Rights group Licadho identified the men as Loek Vicheat, 29; Pen Sambath, 28; Keav Pros, 33; Lang Phally, 20; Sous Yeat, 43; and Teav Phalla, 47.
Som Sophy, the 38-year-old sister of Loek Vicheat, confirmed that her brother was arrested Wednesday morning.
“Commune police asked him to come learn about the Traffic Law at the commune police station at about 11am, but he did not come home after that,” she said, proclaiming his innocence.
Thousands of garment workers from Bavet’s Manhattan and Tai Seng special economic zones began striking last week, demanding next year’s minimum wage for the sector be raised to $148 rather than the $140 mandated by the government in October.
The apparently leaderless protests, marred by allegations of violence on both sides, quickly spiralled out of control.
In a bid to smooth tensions, local authorities ordered on Tuesday night that all garment workers stay home from work on Wednesday and Thursday. They also promised to free four workers arrested last week on condition of bail.
But the latest arrests have raised concerns that violence could flare once again.
“These [arrests] contradict the agreement that unions, factories and the authorities made to improve the situation; it will pour gasoline on the fire, because authorities have not yet released the four workers, but now they have arrested six more, so workers will get even more angry,” said Nouth Bopinnaroath, provincial coordinator for Licadho.

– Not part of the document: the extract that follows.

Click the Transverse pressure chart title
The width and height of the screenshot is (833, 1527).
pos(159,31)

Chea Oddom, provincial representative of the Cambodian Union for the Movement of Workers, had similar concerns.
“If they want the situation to be calm, they have to release the four and stop arresting more workers,” he said.

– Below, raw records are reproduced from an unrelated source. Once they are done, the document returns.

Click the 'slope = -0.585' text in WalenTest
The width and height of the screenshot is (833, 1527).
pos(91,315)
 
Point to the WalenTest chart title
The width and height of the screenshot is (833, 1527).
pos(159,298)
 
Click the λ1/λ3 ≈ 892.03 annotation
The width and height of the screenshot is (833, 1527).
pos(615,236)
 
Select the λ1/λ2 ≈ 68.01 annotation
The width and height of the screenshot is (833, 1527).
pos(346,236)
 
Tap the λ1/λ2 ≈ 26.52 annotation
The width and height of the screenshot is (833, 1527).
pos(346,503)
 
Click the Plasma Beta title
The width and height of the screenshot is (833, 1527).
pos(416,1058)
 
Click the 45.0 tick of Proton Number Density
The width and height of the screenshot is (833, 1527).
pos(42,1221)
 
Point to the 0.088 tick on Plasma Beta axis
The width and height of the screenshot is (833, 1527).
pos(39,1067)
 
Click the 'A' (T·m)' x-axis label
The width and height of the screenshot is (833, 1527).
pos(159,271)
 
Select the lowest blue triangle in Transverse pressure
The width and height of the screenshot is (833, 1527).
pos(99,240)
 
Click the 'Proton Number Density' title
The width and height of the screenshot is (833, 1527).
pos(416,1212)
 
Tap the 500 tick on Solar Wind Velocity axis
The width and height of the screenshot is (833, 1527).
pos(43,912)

“The workers will be unhappy when they learn their drivers got arrested, and they will go on strike to demand their release.”
However, Ken Loo, spokesman for the Garment Manufacturers Association in Cambodia, brushed off concerns that the situation in Bavet could re-escalate due to the latest string of arrests.
“If they broke the law, then they should be punished,” he said. “I think that it is a small group organising and inciting the workers. If this small group is identified and arrested, then the situation will go back to normal.”